_DESCRIPTION OF THE TASK:_
Each line that holds the word "computer" counts once; give the total for the records below and nothing else.

--- DATA TO USE Enclosed Below ---

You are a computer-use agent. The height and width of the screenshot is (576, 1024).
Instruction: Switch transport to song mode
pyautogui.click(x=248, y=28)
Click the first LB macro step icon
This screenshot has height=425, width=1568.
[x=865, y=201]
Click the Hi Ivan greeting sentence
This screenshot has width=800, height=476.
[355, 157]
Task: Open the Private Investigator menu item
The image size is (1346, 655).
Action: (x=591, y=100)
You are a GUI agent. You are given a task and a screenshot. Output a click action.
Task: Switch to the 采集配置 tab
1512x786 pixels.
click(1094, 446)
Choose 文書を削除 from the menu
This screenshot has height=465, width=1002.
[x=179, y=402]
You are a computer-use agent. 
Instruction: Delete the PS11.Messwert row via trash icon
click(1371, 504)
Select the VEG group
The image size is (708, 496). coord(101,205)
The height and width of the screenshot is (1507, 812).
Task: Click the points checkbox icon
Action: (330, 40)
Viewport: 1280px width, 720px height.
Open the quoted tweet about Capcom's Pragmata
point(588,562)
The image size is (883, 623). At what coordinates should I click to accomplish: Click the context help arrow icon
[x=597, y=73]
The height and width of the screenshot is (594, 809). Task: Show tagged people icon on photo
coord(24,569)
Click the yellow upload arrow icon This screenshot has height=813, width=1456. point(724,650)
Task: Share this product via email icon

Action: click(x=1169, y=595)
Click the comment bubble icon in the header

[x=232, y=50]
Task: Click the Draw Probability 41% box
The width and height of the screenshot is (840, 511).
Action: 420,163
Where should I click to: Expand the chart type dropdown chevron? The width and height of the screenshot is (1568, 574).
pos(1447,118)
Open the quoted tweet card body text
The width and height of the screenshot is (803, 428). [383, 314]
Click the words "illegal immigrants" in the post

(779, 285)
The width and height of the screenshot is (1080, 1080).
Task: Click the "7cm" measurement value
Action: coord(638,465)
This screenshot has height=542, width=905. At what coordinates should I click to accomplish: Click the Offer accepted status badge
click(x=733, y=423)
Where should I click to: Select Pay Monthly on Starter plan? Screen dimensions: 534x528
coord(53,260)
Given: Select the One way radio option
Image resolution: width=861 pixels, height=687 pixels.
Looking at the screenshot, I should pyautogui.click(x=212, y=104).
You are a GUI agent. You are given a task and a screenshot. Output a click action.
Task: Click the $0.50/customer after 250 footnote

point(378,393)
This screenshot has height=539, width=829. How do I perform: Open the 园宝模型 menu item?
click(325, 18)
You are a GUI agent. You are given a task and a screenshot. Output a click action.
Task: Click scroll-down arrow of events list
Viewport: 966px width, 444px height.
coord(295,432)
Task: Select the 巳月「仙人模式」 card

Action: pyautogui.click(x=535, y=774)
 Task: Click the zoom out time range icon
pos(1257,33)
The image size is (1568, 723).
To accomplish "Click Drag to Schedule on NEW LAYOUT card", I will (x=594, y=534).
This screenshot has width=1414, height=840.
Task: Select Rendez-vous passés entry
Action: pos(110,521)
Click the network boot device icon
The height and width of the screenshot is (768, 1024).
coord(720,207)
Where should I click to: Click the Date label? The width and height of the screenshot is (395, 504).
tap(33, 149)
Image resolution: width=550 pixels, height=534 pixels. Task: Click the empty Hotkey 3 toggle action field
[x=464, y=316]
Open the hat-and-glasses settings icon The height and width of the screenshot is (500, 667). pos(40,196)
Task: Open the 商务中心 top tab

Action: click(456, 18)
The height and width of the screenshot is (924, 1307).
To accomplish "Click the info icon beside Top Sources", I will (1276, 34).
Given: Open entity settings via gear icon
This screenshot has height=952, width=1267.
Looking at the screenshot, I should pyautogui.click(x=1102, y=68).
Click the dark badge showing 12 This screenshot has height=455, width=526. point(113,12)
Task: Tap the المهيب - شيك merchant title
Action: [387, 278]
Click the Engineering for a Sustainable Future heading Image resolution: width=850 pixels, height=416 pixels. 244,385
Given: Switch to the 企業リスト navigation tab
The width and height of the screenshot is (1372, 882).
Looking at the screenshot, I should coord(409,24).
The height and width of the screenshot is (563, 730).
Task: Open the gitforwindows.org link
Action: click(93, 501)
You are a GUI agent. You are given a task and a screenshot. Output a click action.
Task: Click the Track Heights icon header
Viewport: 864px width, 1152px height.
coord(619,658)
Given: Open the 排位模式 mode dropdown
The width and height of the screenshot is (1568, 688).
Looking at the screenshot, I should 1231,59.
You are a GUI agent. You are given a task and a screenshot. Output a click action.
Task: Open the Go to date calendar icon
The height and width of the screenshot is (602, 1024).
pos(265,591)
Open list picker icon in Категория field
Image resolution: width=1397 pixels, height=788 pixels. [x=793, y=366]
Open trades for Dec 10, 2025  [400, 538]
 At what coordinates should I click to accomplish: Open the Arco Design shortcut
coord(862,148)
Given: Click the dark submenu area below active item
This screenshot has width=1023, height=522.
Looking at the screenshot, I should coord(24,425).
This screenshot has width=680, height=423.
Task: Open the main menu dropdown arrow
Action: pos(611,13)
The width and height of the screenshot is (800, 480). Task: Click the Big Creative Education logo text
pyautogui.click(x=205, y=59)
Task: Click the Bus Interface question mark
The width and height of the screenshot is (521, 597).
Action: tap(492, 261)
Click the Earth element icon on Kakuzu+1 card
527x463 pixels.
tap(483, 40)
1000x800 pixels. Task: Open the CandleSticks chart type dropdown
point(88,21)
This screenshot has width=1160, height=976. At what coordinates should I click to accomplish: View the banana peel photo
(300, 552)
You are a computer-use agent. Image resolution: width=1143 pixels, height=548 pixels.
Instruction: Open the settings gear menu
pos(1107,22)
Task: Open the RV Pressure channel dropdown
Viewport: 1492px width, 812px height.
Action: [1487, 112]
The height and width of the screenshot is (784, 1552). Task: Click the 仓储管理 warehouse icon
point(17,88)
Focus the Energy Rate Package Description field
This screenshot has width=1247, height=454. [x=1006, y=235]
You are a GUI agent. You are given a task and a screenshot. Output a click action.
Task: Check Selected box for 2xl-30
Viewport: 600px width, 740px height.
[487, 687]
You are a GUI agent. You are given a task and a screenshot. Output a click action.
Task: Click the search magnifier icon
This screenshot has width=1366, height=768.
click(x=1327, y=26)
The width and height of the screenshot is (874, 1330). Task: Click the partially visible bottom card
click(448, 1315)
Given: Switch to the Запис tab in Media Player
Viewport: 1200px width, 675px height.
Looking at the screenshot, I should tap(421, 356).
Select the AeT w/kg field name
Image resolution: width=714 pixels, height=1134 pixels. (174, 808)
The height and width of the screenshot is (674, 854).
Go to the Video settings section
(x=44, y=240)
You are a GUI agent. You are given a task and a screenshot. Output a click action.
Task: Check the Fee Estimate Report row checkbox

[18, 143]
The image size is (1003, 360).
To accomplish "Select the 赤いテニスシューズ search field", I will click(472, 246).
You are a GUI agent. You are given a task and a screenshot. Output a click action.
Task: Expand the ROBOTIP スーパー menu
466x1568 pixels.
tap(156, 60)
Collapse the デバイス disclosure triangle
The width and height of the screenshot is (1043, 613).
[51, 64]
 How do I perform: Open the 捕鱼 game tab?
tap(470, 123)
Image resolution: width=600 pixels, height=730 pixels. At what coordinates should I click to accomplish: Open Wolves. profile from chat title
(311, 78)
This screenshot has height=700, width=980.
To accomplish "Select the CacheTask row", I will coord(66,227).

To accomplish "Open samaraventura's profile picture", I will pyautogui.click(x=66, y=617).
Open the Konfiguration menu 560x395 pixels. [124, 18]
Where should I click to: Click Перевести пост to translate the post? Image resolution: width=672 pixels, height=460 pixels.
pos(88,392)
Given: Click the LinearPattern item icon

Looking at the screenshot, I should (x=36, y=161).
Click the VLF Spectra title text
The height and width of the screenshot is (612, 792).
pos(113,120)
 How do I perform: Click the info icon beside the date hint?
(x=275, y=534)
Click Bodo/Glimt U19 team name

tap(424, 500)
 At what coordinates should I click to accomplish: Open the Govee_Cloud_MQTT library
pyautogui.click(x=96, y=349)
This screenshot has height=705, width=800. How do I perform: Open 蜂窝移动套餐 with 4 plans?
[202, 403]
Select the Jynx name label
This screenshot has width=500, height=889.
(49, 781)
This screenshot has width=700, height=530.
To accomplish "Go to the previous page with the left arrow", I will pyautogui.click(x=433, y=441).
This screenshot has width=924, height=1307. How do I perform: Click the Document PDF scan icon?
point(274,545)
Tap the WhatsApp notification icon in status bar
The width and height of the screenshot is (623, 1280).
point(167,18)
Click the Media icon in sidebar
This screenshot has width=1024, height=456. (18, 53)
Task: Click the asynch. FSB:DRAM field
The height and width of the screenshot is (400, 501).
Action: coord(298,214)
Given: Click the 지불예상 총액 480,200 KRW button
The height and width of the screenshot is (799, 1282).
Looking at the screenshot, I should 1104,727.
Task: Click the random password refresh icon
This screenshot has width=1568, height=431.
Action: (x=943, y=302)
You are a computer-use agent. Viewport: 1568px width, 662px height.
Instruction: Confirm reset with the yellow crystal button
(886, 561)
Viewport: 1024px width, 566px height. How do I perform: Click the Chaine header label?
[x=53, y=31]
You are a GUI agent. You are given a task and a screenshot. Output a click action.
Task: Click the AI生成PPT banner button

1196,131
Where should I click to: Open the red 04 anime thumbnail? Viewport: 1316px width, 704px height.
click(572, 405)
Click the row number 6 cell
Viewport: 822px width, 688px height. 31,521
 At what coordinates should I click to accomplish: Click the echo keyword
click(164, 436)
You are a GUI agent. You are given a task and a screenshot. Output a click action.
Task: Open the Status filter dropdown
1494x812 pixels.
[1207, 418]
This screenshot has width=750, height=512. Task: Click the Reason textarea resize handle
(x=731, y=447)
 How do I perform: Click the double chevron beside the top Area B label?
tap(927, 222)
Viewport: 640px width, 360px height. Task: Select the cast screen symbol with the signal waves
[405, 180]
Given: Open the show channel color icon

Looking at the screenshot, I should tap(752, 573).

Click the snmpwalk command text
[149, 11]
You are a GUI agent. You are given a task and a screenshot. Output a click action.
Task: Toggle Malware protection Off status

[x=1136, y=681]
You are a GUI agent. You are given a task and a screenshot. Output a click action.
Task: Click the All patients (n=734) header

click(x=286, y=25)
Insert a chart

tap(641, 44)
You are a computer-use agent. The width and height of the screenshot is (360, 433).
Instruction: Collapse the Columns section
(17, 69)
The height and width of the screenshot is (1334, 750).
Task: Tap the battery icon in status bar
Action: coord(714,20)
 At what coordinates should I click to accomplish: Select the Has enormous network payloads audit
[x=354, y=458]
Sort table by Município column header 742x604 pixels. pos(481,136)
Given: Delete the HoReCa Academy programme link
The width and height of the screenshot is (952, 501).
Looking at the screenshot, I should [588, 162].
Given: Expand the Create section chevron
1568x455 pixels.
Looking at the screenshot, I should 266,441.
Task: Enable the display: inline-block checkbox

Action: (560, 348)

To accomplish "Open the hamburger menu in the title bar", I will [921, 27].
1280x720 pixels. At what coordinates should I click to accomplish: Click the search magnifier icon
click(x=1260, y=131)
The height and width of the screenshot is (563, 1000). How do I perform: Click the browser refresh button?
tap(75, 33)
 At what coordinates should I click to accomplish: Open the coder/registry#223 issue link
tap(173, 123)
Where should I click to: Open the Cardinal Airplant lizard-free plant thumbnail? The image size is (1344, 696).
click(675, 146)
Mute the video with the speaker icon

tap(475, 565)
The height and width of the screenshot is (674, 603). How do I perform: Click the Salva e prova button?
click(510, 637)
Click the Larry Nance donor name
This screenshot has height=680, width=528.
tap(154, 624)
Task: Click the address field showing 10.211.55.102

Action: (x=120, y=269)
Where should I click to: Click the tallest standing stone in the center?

--- End of Enclosed DATA TO USE ---

_EXPECTED ANSWER:_
5